No sería tan grave si el asunto político se limitase exclusivamente a la farfolla, que es lo que a simple vista reluce. El problema es que, además de las cosas de mucha apariencia y de poca entidad, está también la falta de crédito o, al menos, el pasmo que producen personas tan poco de fiar como son algunos miembros distinguidos de la casta que nos representa en las instituciones y gobierna la hacienda pública.
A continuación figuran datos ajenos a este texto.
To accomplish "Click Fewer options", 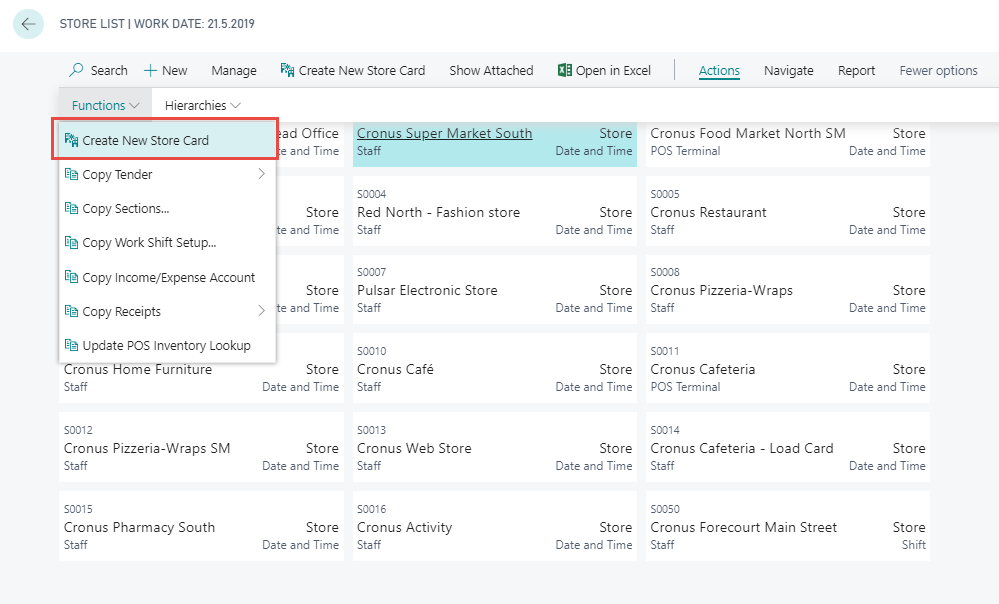I will tap(938, 70).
Por ejemplo, los que ahora son capaces de respaldar la decisión de Estrasburgo de ilegalizar a Batasuna por ser un instrumento de la ETA son los mismos que no hace todavía mucho presentaban a esta organización abertzale como una pieza indiscutible de la paz con la que había que negociar. Estoy hablando de los que consideraban a Otegi como una persona de diálogo fluido e interesada en resolver cuanto antes las diferencias entre los terroristas y el Estado español. Sin embargo, Otegi sigue siendo el mismo de siempre: ni antes movió un dedo por condenar los atentados de los pistoleros etarras ni lo ha hecho ahora. Claro que no es el único en Batasuna, todos se han comportado de la misma manera. Lo que asombra es que el Gobierno los haya considerado en algún momento los interlocutores ideales y ahora asienta con la cabeza cuando Estrasburgo avala por necesidad social la ilegalización de este partido.
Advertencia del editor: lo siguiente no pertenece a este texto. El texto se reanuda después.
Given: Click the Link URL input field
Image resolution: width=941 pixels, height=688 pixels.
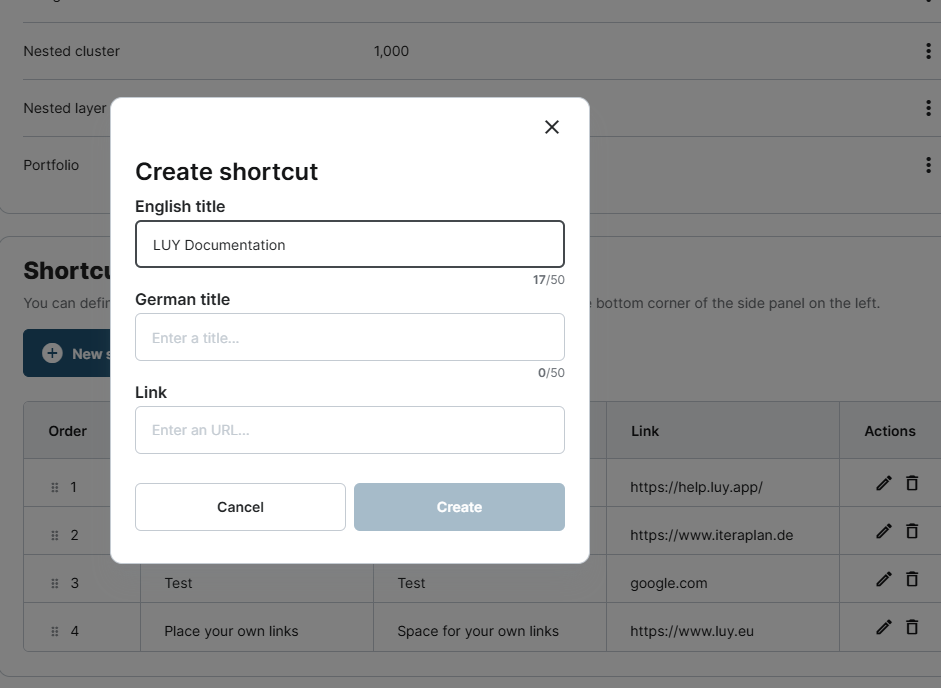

Si los lectores tienen buena memoria, que la tendrán, se acordarán de cómo ese Gobierno del que hablo intentó también por todos los medios un lavado de cara abertzale ante los organismos europeos. Del mismo modo que recordarán que el mismo presidente que dio oxígeno a Batasuna para preservar su papel social fue también el que, estando en la oposición, promovió la idea de ilegalizarla. Sí, sí. Primero hizo una cosa, después la contraria y ahora se atiene a la verdad del Tribunal de los Derechos Humanos como si él lo hubiera tenido claro en todo momento. ¿Se puedo uno fiar de gente así?